Data for the task »
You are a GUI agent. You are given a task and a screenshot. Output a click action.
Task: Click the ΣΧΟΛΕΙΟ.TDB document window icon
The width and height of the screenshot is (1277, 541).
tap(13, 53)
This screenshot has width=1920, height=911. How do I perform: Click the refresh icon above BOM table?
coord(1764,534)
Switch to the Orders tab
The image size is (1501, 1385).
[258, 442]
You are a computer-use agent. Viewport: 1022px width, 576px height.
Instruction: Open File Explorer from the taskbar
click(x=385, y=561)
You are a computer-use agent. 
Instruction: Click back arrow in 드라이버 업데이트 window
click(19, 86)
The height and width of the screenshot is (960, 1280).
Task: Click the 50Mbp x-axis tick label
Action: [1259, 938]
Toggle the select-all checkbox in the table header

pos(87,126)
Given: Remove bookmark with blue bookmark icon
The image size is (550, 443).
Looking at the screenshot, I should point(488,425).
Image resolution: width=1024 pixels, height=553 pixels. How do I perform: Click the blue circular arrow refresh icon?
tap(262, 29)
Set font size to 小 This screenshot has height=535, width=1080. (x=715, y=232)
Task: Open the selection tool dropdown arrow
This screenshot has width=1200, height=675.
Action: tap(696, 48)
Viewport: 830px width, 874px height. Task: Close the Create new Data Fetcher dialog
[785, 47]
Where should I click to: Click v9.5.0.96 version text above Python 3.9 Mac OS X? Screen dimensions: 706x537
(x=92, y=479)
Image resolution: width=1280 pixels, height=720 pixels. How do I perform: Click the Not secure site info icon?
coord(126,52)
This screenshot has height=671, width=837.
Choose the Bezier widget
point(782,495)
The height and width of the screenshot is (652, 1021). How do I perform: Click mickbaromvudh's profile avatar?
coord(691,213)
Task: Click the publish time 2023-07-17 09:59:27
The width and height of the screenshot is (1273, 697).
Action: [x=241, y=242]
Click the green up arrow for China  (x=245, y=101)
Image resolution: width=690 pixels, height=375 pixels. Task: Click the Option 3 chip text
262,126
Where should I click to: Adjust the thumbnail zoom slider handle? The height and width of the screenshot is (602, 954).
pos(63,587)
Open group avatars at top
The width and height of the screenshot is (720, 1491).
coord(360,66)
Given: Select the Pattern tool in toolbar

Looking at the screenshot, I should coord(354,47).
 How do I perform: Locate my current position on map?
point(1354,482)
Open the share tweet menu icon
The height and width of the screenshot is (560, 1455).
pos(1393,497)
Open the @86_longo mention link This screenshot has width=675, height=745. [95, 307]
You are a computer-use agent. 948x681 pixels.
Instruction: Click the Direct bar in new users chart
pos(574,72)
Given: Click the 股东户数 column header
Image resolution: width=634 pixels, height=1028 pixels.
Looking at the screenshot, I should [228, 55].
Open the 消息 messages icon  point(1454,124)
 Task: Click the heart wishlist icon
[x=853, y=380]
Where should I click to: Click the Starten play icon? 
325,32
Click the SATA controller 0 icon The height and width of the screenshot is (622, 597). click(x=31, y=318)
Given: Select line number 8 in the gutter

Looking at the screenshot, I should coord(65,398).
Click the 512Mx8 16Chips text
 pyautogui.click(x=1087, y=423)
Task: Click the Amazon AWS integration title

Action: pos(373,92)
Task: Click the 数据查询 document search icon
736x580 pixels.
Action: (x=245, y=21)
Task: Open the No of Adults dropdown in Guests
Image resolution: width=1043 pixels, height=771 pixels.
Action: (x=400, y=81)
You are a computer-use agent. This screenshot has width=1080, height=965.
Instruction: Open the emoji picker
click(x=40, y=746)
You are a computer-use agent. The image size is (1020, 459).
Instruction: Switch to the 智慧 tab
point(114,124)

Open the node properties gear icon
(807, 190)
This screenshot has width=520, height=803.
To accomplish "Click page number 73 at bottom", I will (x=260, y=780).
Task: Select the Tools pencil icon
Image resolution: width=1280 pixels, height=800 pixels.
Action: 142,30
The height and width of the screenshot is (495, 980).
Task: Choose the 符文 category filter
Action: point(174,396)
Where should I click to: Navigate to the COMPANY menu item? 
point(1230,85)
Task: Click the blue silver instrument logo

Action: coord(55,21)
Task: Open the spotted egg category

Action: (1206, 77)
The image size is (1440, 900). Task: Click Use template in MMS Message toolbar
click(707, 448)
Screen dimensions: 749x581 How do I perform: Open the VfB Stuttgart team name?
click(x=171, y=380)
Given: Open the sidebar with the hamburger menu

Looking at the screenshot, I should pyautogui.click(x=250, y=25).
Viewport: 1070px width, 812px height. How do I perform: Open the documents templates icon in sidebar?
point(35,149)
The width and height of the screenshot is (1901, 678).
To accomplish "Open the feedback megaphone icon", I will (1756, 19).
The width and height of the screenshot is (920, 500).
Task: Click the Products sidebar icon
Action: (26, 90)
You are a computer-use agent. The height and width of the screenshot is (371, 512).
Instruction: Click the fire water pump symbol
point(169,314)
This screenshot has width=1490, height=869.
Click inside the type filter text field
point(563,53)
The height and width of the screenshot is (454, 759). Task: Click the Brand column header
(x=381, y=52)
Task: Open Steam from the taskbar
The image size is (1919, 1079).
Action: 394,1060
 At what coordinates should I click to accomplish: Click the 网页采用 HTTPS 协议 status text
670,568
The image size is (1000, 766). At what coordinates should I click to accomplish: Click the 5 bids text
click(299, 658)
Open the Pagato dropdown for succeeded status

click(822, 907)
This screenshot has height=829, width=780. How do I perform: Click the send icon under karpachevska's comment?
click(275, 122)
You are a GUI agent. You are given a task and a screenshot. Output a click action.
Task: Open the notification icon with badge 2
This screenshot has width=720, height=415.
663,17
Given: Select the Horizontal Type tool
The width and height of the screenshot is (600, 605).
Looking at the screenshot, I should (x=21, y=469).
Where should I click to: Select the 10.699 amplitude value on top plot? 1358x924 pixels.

Task prompt »
Return the records in full, exactly as they read.

Exercise result »
You are a GUI agent. You are given a task and a screenshot. Output a click action.
Task: Click the ΣΧΟΛΕΙΟ.TDB document window icon
The width and height of the screenshot is (1277, 541).
tap(13, 53)
This screenshot has width=1920, height=911. How do I perform: Click the refresh icon above BOM table?
coord(1764,534)
Switch to the Orders tab
The image size is (1501, 1385).
[258, 442]
You are a computer-use agent. Viewport: 1022px width, 576px height.
Instruction: Open File Explorer from the taskbar
click(x=385, y=561)
You are a computer-use agent. 
Instruction: Click back arrow in 드라이버 업데이트 window
click(19, 86)
The height and width of the screenshot is (960, 1280).
Task: Click the 50Mbp x-axis tick label
Action: [1259, 938]
Toggle the select-all checkbox in the table header

pos(87,126)
Given: Remove bookmark with blue bookmark icon
The image size is (550, 443).
Looking at the screenshot, I should point(488,425).
Image resolution: width=1024 pixels, height=553 pixels. How do I perform: Click the blue circular arrow refresh icon?
tap(262, 29)
Set font size to 小 This screenshot has height=535, width=1080. (x=715, y=232)
Task: Open the selection tool dropdown arrow
This screenshot has width=1200, height=675.
Action: tap(696, 48)
Viewport: 830px width, 874px height. Task: Close the Create new Data Fetcher dialog
[785, 47]
Where should I click to: Click v9.5.0.96 version text above Python 3.9 Mac OS X? Screen dimensions: 706x537
(x=92, y=479)
Image resolution: width=1280 pixels, height=720 pixels. How do I perform: Click the Not secure site info icon?
coord(126,52)
This screenshot has height=671, width=837.
Choose the Bezier widget
point(782,495)
The height and width of the screenshot is (652, 1021). How do I perform: Click mickbaromvudh's profile avatar?
coord(691,213)
Task: Click the publish time 2023-07-17 09:59:27
The width and height of the screenshot is (1273, 697).
Action: [x=241, y=242]
Click the green up arrow for China  (x=245, y=101)
Image resolution: width=690 pixels, height=375 pixels. Task: Click the Option 3 chip text
262,126
Where should I click to: Adjust the thumbnail zoom slider handle? The height and width of the screenshot is (602, 954).
pos(63,587)
Open group avatars at top
The width and height of the screenshot is (720, 1491).
coord(360,66)
Given: Select the Pattern tool in toolbar

Looking at the screenshot, I should coord(354,47).
 How do I perform: Locate my current position on map?
point(1354,482)
Open the share tweet menu icon
The height and width of the screenshot is (560, 1455).
pos(1393,497)
Open the @86_longo mention link This screenshot has width=675, height=745. [95, 307]
You are a computer-use agent. 948x681 pixels.
Instruction: Click the Direct bar in new users chart
pos(574,72)
Given: Click the 股东户数 column header
Image resolution: width=634 pixels, height=1028 pixels.
Looking at the screenshot, I should [228, 55].
Open the 消息 messages icon  point(1454,124)
 Task: Click the heart wishlist icon
[x=853, y=380]
Where should I click to: Click the Starten play icon? 
325,32
Click the SATA controller 0 icon The height and width of the screenshot is (622, 597). click(x=31, y=318)
Given: Select line number 8 in the gutter

Looking at the screenshot, I should coord(65,398).
Click the 512Mx8 16Chips text
 pyautogui.click(x=1087, y=423)
Task: Click the Amazon AWS integration title

Action: pos(373,92)
Task: Click the 数据查询 document search icon
736x580 pixels.
Action: (x=245, y=21)
Task: Open the No of Adults dropdown in Guests
Image resolution: width=1043 pixels, height=771 pixels.
Action: (x=400, y=81)
You are a computer-use agent. This screenshot has width=1080, height=965.
Instruction: Open the emoji picker
click(x=40, y=746)
You are a computer-use agent. The image size is (1020, 459).
Instruction: Switch to the 智慧 tab
point(114,124)

Open the node properties gear icon
(807, 190)
This screenshot has width=520, height=803.
To accomplish "Click page number 73 at bottom", I will (x=260, y=780).
Task: Select the Tools pencil icon
Image resolution: width=1280 pixels, height=800 pixels.
Action: 142,30
The height and width of the screenshot is (495, 980).
Task: Choose the 符文 category filter
Action: point(174,396)
Where should I click to: Navigate to the COMPANY menu item? 
point(1230,85)
Task: Click the blue silver instrument logo

Action: coord(55,21)
Task: Open the spotted egg category

Action: (1206, 77)
The image size is (1440, 900). Task: Click Use template in MMS Message toolbar
click(707, 448)
Screen dimensions: 749x581 How do I perform: Open the VfB Stuttgart team name?
click(x=171, y=380)
Given: Open the sidebar with the hamburger menu

Looking at the screenshot, I should pyautogui.click(x=250, y=25).
Viewport: 1070px width, 812px height. How do I perform: Open the documents templates icon in sidebar?
point(35,149)
The width and height of the screenshot is (1901, 678).
To accomplish "Open the feedback megaphone icon", I will (1756, 19).
The width and height of the screenshot is (920, 500).
Task: Click the Products sidebar icon
Action: (26, 90)
You are a computer-use agent. The height and width of the screenshot is (371, 512).
Instruction: Click the fire water pump symbol
point(169,314)
This screenshot has width=1490, height=869.
Click inside the type filter text field
point(563,53)
The height and width of the screenshot is (454, 759). Task: Click the Brand column header
(x=381, y=52)
Task: Open Steam from the taskbar
The image size is (1919, 1079).
Action: 394,1060
 At what coordinates should I click to accomplish: Click the 网页采用 HTTPS 协议 status text
670,568
The image size is (1000, 766). At what coordinates should I click to accomplish: Click the 5 bids text
click(299, 658)
Open the Pagato dropdown for succeeded status

click(822, 907)
This screenshot has height=829, width=780. How do I perform: Click the send icon under karpachevska's comment?
click(275, 122)
You are a GUI agent. You are given a task and a screenshot. Output a click action.
Task: Open the notification icon with badge 2
This screenshot has width=720, height=415.
663,17
Given: Select the Horizontal Type tool
The width and height of the screenshot is (600, 605).
Looking at the screenshot, I should (x=21, y=469).
Where should I click to: Select the 10.699 amplitude value on top plot? 1358x924 pixels.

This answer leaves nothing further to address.